Human interaction has changed with technological advances. Especially with written word such as texting and social media, languages have a tendency to be simplified in order to lessen the effort required. The effect is of course familiar from spoken language as well (e.g., phonetic erosion in frequently used constructions), but written language allows for the language to be simplified into something that would not be done in spoken language (e.g., English abbreviations like LOL or IDK). When written language gets colloquialized and/or more relaxed, it can easily create whole new domains of use, and for example sociolinguistic differences can be detected in how different people communicate via texting.[1][2]

Technology for communication also includes tools like speech synthesis and speech recognition.

Translation[edit | edit source]

In terms of multilingual communication, modern technology allows for fast translation between speakers of different languages. Technologies and services like Google Translate are available for a large part of the human population, and online dictionaries offer increasingly better content. While rapid translation is not perfect in terms of speed or reliability, scientists theorize that in the future technology will become increasingly invisible in real life communicating, offering more seamless and natural communication.[2]

Problems to be solved[edit | edit source]

Written text does not offer all the information spoken language does. With expressions and the tone of voice missing, misinterpretation becomes easier. Phenomena like emojis are on their part filling this gap, but technology has a long way to come before reaching the same level of informativeness in terms of emotion and intentions of everyday speech.

Similarly, machine translation leaves questions for the users of the technology to answer, the most obvious being, how far can we rely on the correctness of the translation. Euphemisms, proverbs and similar phenomena are more difficult to translate correctly and rather than translate the words, the ideal would be to translate meaning. This is not always simple, and even less simple it becomes with smaller or less used languages. Smaller languages that have not had as much development in technological contexts are not in an equal position.

Communicating to technology[edit | edit source]

Communicating to technology involves humans talking to machines in order to get them to perform different tasks. These can include for example chatbots for customer service and AIs in phones and computers (e.g., Siri from Apple or Alexa from Amazon). The future goal is to be able to engage in a natural, complex conversation with machines.[2]
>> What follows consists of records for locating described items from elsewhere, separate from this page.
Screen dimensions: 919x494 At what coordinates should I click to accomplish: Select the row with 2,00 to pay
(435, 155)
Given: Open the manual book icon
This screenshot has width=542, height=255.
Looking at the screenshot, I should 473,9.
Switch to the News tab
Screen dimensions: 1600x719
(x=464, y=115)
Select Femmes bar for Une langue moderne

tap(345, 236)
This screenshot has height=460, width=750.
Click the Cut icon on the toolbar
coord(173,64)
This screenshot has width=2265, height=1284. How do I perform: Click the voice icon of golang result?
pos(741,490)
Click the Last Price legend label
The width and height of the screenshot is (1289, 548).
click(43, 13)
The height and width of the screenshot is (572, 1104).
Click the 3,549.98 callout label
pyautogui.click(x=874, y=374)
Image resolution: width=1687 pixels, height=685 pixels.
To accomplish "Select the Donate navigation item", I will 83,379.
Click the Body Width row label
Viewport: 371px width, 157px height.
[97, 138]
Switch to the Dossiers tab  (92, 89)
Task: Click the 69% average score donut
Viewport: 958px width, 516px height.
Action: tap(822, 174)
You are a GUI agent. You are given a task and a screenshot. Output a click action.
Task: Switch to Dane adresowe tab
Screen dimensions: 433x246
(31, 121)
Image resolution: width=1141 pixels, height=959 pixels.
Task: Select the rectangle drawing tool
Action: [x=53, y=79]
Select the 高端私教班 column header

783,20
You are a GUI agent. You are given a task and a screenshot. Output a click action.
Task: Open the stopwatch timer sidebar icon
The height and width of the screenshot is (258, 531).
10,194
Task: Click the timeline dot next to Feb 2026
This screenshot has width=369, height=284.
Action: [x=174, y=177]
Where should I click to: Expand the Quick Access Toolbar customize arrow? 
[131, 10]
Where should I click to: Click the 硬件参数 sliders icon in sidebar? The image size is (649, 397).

Future challenges[edit | edit source]

With technology becoming an increasingly important part of everyday lives, access to tools and information relies heavily on the languages and language variants (dialects, accents etc.) these technologies support. Endangered and minority languages are the sufferers when the development is focused on languages like English and German, leaving them in a weaker position on a larger multilingual scale. Access to technology and thus vast amounts of information depends entirely on whether it is available in languages that are supported.